The budget impact and cost-effectiveness of defibrotide for treatment of veno-occlusive disease with multi-organ dysfunction in patients post-hematopoietic stem cell transplant.

BACKGROUND: A Phase-3 study of defibrotide compared with historical controls demonstrated a 23% improvement in 100-day survival post-hematopoietic stem cell transplantation (HSCT) among patients with veno-occlusive disease with multi-organ dysfunction (VOD with MOD). AIM: To estimate the budget impact and cost-effectiveness of introducing defibrotide to a transplant center. METHODS: The authors developed a budget impact model from the perspective of a bone-marrow transplant center. It was estimated that 2.3% of adults and 4.2% of children would develop VOD with MOD following HSCT based on a retrospective hospital database analysis and the effect that treating patients with defibrotide would have on costs for adult and pediatric centers was estimated. A cost-utility analysis (CUA) was also developed to capture the long-term cost-effectiveness of defibrotide. Projected life expectancies in the two groups were estimated based on trial data, transplant registry data, studies of long-term survival among HSCT patients, and US population life-tables.
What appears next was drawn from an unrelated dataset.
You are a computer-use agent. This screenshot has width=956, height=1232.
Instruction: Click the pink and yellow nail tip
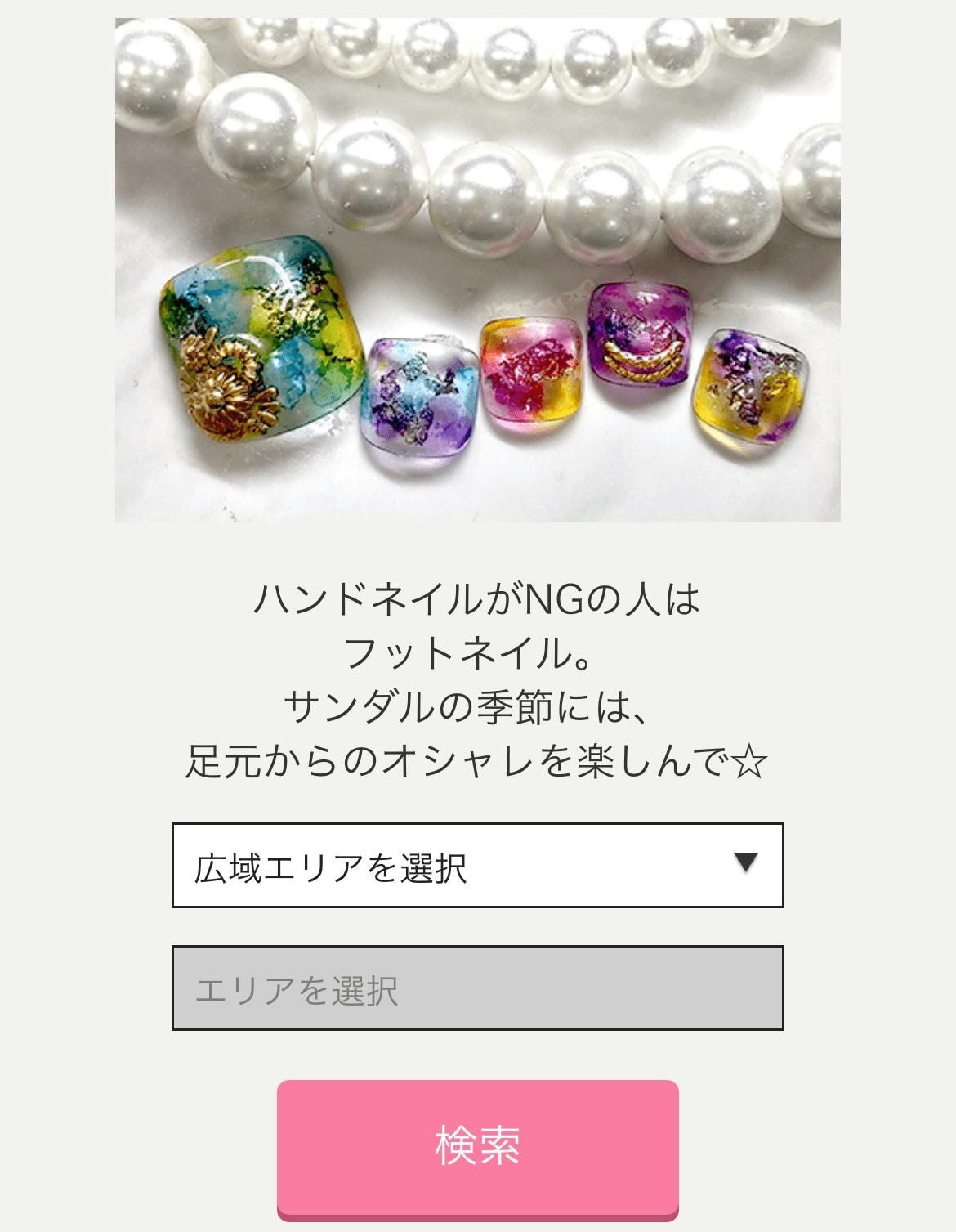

RESULTS: There was an estimated 3% increase ($330,706) per year in total adult transplantation center costs associated with adopting defibrotide, and a <1% increase ($106,385) for pediatric transplant centers, assuming 100 transplants per year. In the CUA, the lifetime increase in cost per patient was $106,928, life expectancy increased by 3.74 years, and quality-adjusted life-years (QALYs) increased by 2.24. The incremental cost-effectiveness ratio (ICER) was $47,736 per QALY gained; 88% probability defibrotide was cost-effective at a $100,000/QALY threshold. CONCLUSION: The budget impact of defibrotide for a transplant center is relatively modest compared to the overall cost of transplantation. Defibrotide provides an important survival advantage for VOD with MOD patients, and the life years gained lead to defibrotide being highly cost-effective.